# Work order
Using the listing below, report how many lines hold the word "post", and nothing else.

# Dataset records

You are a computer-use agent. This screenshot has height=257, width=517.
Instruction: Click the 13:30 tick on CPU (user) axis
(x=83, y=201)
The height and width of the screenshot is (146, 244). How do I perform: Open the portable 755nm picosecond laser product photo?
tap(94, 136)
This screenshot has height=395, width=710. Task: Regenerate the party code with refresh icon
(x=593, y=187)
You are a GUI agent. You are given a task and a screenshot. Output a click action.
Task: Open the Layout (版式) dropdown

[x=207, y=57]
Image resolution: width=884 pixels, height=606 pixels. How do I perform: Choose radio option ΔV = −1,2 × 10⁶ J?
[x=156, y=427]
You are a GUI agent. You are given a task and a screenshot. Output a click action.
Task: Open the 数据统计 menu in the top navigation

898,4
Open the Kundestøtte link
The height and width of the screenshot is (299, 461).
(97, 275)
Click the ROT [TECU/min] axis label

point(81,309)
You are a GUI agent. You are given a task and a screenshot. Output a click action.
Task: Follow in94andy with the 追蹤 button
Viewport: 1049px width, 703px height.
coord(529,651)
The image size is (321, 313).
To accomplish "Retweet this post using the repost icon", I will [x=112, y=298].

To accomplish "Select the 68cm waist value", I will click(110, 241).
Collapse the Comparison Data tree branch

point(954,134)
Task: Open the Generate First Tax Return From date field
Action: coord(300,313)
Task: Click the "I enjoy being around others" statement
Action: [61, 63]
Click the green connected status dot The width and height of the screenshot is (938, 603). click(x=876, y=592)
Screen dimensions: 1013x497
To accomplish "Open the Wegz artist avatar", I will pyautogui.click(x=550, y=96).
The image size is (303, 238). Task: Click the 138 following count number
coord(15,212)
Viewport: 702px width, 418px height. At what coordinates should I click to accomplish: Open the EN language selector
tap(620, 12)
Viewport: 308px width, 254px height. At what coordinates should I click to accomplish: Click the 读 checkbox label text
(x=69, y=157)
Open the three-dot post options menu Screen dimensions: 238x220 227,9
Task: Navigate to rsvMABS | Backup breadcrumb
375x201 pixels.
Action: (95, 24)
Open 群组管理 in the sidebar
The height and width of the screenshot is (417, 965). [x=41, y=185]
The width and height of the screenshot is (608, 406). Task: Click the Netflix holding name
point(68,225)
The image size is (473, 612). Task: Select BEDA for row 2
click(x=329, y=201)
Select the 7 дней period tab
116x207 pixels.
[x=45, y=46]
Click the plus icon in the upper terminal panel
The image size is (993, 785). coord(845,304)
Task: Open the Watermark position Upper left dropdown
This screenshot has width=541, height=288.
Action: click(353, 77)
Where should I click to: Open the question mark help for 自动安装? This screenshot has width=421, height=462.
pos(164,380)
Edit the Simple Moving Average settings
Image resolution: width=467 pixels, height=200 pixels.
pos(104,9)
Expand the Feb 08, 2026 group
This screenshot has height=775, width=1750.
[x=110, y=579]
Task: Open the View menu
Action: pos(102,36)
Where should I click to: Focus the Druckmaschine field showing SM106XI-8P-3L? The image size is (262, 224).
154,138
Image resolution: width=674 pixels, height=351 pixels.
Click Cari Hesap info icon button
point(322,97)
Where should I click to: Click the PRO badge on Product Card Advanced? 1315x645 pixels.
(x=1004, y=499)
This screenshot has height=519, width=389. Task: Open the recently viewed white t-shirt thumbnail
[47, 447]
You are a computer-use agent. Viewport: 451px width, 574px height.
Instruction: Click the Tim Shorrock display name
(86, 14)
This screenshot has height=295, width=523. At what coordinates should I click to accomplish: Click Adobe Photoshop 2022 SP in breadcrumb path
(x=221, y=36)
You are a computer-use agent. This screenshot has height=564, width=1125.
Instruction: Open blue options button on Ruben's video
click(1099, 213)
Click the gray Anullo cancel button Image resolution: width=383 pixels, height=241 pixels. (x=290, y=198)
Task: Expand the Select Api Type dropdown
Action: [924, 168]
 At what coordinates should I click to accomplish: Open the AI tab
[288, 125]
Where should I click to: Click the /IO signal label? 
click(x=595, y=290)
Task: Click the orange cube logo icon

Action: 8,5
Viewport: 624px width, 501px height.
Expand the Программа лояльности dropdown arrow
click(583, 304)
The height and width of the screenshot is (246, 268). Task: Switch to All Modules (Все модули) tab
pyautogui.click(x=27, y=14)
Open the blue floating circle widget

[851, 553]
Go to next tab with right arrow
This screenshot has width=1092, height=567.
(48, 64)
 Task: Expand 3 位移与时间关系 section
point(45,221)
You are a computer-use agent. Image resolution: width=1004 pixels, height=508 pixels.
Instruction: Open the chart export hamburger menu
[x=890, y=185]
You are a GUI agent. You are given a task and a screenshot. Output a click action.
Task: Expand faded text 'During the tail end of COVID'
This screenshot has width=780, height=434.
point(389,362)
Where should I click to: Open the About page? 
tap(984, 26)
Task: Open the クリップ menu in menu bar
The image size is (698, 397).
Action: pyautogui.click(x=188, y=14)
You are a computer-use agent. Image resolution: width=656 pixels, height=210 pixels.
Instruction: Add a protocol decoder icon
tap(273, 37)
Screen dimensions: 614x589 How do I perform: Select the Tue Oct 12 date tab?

# Exercise answer
2